Kevin Morby poursuit son exploration de l’Amérique intérieure, avec son nouveau disque « Little Wide Open ». Un huitième album studio, qui apparaît comme l’aboutissement d’un cycle entamé avec « Sundowner » puis prolongé sur « This Is a Photograph ». Une trilogie profondément liée au Midwest, aux souvenirs, a la nature et à cette sensation de solitude tranquille qui traverse depuis toujours l’écriture de Kevin Morby.
Le titre lui-même résume parfaitement l’atmosphère du disque. « Little Wide Open » évoque les grands espaces autant qu’un état émotionnel : quelque chose d’immense mais discret, de libre mais mélancolique. Morby y retourne symboliquement à ses racines, Kansas City, les routes silencieuses, les petites villes, les vies modestes, pour transformer ces images familières en méditation existentielle. Comme souvent chez lui, le quotidien devient presque mythologique.
La rencontre avec Aaron Dessner (The National) apporte ici une ampleur nouvelle à l’univers de Kevin Morby sans jamais en trahir la fragilité. Enregistré au studio Long Pond dans l’État de New York, l’album conserve une chaleur organique et crépusculaire tout en gagnant une richesse de textures rarement entendue chez le songwriter américain.

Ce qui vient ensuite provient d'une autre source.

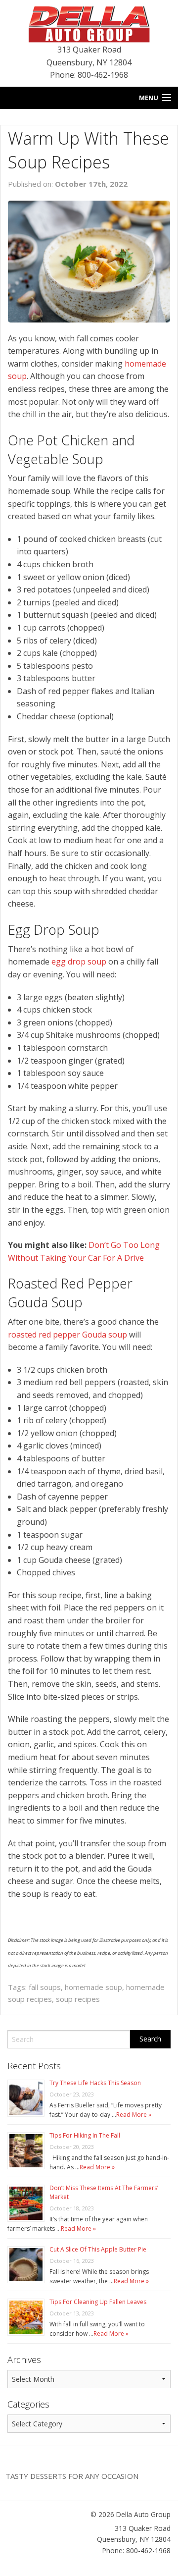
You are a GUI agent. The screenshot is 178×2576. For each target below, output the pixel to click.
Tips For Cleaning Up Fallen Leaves (97, 2302)
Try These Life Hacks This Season (95, 2083)
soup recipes (78, 1999)
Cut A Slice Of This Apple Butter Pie (97, 2249)
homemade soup (93, 1987)
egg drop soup (78, 961)
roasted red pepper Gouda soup (67, 1334)
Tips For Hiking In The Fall (84, 2135)
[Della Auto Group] (89, 23)
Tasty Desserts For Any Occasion (71, 2476)
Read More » (133, 2114)
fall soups (45, 1987)
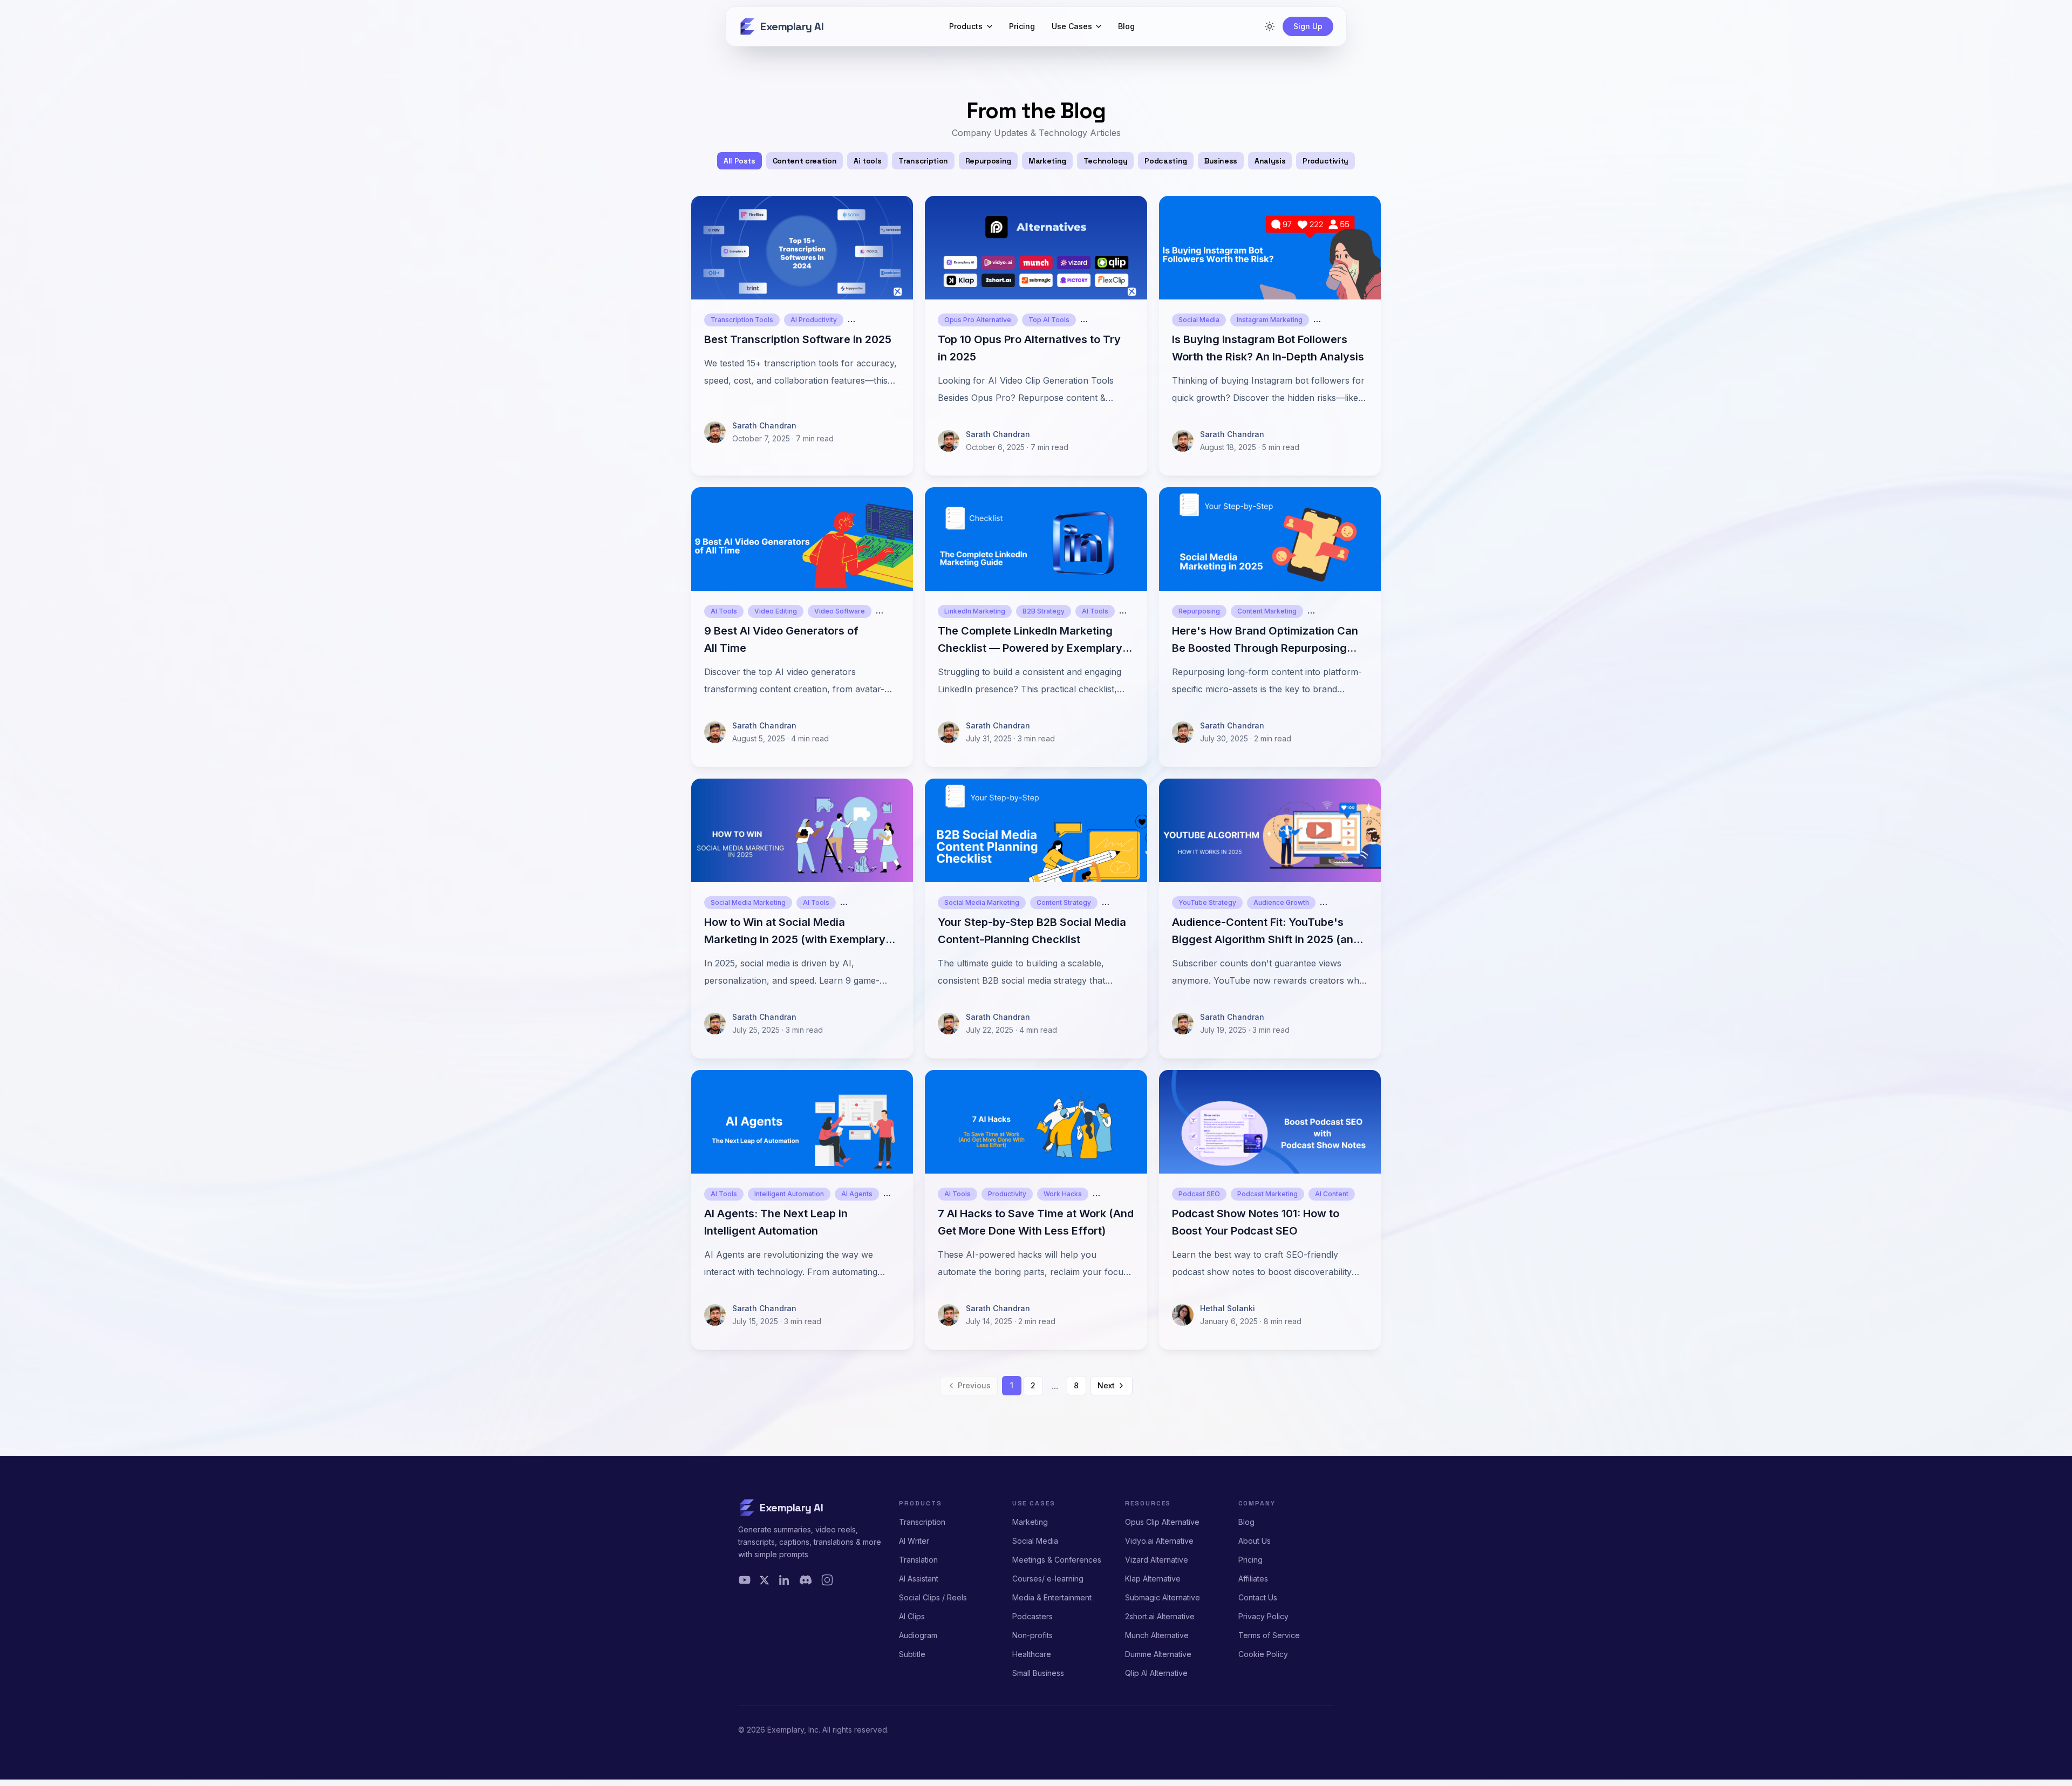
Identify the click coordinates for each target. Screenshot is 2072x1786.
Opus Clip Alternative (1162, 1521)
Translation (918, 1559)
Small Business (1038, 1673)
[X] (764, 1580)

Là où Sundowner brillait par son dépouillement nocturne et This Is a Photograph par son rapport hanté à la mémoire familiale, Little Wide Open semble davantage tourné vers l’acceptation. Les arrangements respirent, prennent le temps de s’installer. Les guitares flottent doucement, les pianos apparaissent comme des lueurs lointaines, et chaque intervention instrumentale semble pensée pour servir l’espace émotionnel des chansons plutôt que leur sophistication technique.
La liste des collaborateurs impressionne, Justin Vernon, Lucinda Williams, Amelia Meath, Katie Gavin ou encore Meg Duffy, mais l’album ne donne jamais l’impression d’être une démonstration de prestige. Tous gravitent autour des chansons avec retenue, renforçant cette impression d’intimité collective qui traverse le disque.
Ce qui frappe surtout, c’est la manière dont Kevin Morby continue de faire dialoguer l’immensité américaine avec des émotions profondément personnelles. Ses chansons parlent de lieux précis, de souvenirs simples, de paysages ordinaires, mais elles touchent toujours à quelque chose d’universel : le temps qui passe, l’éloignement, la recherche d’un ancrage. Sa voix, plus posée que jamais, agit comme un fil conducteur dans cet espace vaste et silencieux.
Avec « Little Wide Open », Kevin Morby signe probablement son disque le plus apaisé et le plus ample à la fois. Un album contemplatif, profondément humain, qui regarde l’Amérique rurale non pas comme un décor nostalgique, mais comme un territoire émotionnel encore vivant. Une œuvre discrète en apparence, mais dont l’écho continue de résonner longtemps après la dernière note.